The batch processor can restart the following types of stopped batch jobs:
- Batch jobs that were stopped by the
runbatch.sh -stop <processId>
command. - Batch jobs that stopped gracefully due to manual intervention (updateTask). The status of these batch jobs is Stopped.
- Batch jobs that stopped gracefully due to a system error. The status of these batch jobs is Stopped.
- Batch jobs that stopped unexpectedly due to system failure (crash).
The status of these batch jobs depends on the state the task was in
when the failure occurred:
- If the job was in staging, the status is Pending.
- If the job was being processed, the status is In Progress.
- If the job was in the process of being stopped but had not yet stopped, the status is Stopping.
To restart a stopped task, update the task status to Pending by either:
- Sending an updateTask XML transaction request to InfoSphere® MDM with
a
start task
action code. - Running the command
runbatch.sh -start <processId>
The batch processor will then pick up the pending request and try to restart it from where it stopped.
The batch processor is able to restart a batch job at the correct place by using three detailed status files that are kept for each task: a Stage file, a Result file, and a Restart file.
- Stage file
- When the batch processor starts a new batch job, it creates a
Stage file. The name of the Stage file is based on the process ID,
task name, and task ID. For example, if the process ID is 15787858,
the task name is Persist Entities, and the task ID is 680132805003874901,
then the Stage file name is 15787858_Persist Entities_680132805003874901_stage.
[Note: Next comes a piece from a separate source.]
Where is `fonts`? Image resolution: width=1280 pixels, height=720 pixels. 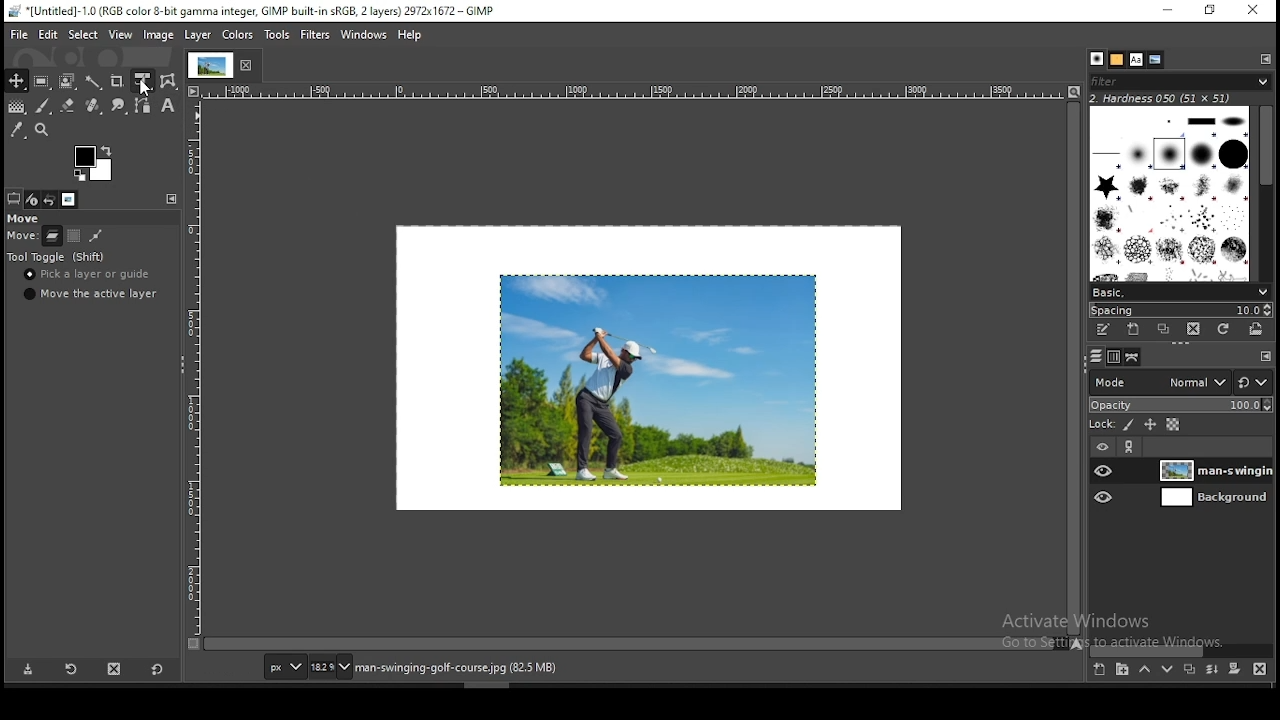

The first line of the Stage file is a title. Each line after the title stores a message ID and record. The message ID is a unique, sequential number generated by the batch processor at runtime to identify each record involved in the job. The types of information for each record in the Stage file depend on what is defined in the METADATA_KEY of the CDMETADATAINFOTP code table for the task.
For example:
MessageID,ENTITY_ID,ENTITY_TYPE 1,100000000000000001,mdmper 2,100000000000000002,mdmper 3,100000000000000003,mdmper 4,100000000000000004,mdmper
Alternate example:
MessageID,NO_TITLE_LINEENTITY_ID 1,<?xml version="1.0" encoding="UTF-8"?><TCRMService ... 2,<?xml version="1.0" encoding="UTF-8"?><TCRMService ... 3,<?xml version="1.0" encoding="UTF-8"?><TCRMService ... 4,<?xml version="1.0" encoding="UTF-8"?><TCRMService ...
- Result file
- The batch processor records the results of each job in a Result
file. Similar to the Stage file, the Result file name is based on
the process ID, task name, and task ID, such as 15787858_Persist
Entities_680132805003874901_result
The Result file stores the unique message ID of each record in the batch job along with a result category to represent the outcome of the processing for that record:
F
represents a failed outcome.S
represents a successful outcome.
Each line in the Result file represents a different record. For example:
1,S 2,F 3,S 4,S
The batch processor determines whether to mark a processing outcome as a success or failure depending on the result categorizer class, as defined in the Batch.properties file.
resultCategorizer=com.ibm.mdm.batchframework.message.BatchMessageCategorizer
The BatchMessageCategorizer determines the message outcome based on whether the transaction results in a DWLResponseException message. If so, the outcome is a failure (
F
); otherwise, the outcome is a success (S
).Tip: If the default BatchMessageCategorizer categorizer class’s behavior is not appropriate for your implementation, then you can use the ResultCodeMessageCategorizer categorizer class instead. Change theresultCategorizer
property as follows:resultCategorizer=com.ibm.mdm.batchframework.bulkprocessing.restart.ResultCodeMessageCategorizer
The ResultCodeMessageCategorizer determines the message outcome based on the value of the <ResultCode> tag from its response output. If the value is SUCCESS, then the outcome is
S
; otherwise, the outcome isF
. - Restart file
- When the batch processor restarts a batch job, it creates a Restart
file by comparing the Stage file to the Result file and determining
the list of remaining, unprocessed records. Similar to the Stage and
Result files, the Restart file name is based on the process ID, task
name, and task ID, such as 15787858_Persist Entities_680132805003874901_restart.
The Restart file has the same format as the Stage file. The Restart file contains a subset of the Stage file, and is made up of the entities in the Stage file, minus a subset of the entities in the Result file.
The batch processor uses the Restart file as an input file to process the remaining entities in the restarted batch job.